According to his lawyer, a convicted sex offender facing execution for raping and strangling a Clemson University student feels so guilty for his crimes that life in prison would be harder on him. This argument was made in a South Carolina court recently.
Jerry Buck Inman, 37, faces the death penalty for the murder of a Clemson University student.
Buck Inman pleaded guilty last month to murdering 20-year-old engineering student Tiffany Marie Souers in May 2006 in her apartment about three miles from the South Carolina college’s campus.
A judge will decide whether Inman is executed or sentenced to life in prison.
“He is filled with guilt and shame,” Inman’s attorney Jim Bannister said. “That eats him from the inside out on a daily basis. … It leads him to the conclusion that he is an animal and that he deserves to die.”
But Bannister argued during the first day of the sentencing hearing that his client should not be executed. He said Inman “came into this world impaired to start with,” living in a home where his father molested him and his mother suffered from mental illness.

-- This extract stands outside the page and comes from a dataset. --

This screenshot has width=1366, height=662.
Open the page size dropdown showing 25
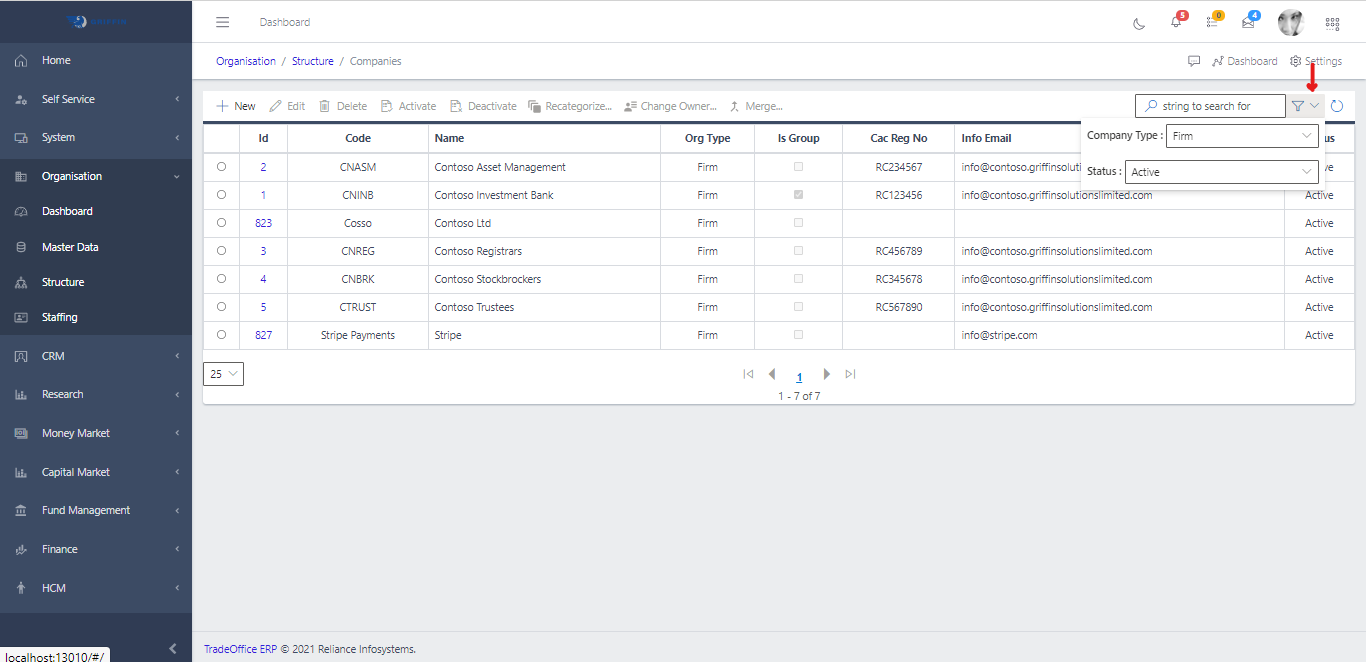click(223, 374)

“What is it about a man’s background that could put him in a position to be capable of such a horrendous and unthinkable crime?” Bannister asked Circuit Court Judge Edward Miller, who will decide Inman’s fate.
Inman spent 18 years in prison for rapes he committed as a teenager in North Carolina and Florida and is a registered sex offender in both states. He had been free for about nine months before his arrest in Souers’ death.
So, what do you think? Does this argument work for you? Is prison that horrendous that this murderer would actually suffer a worse fate if forced to live a life in prison?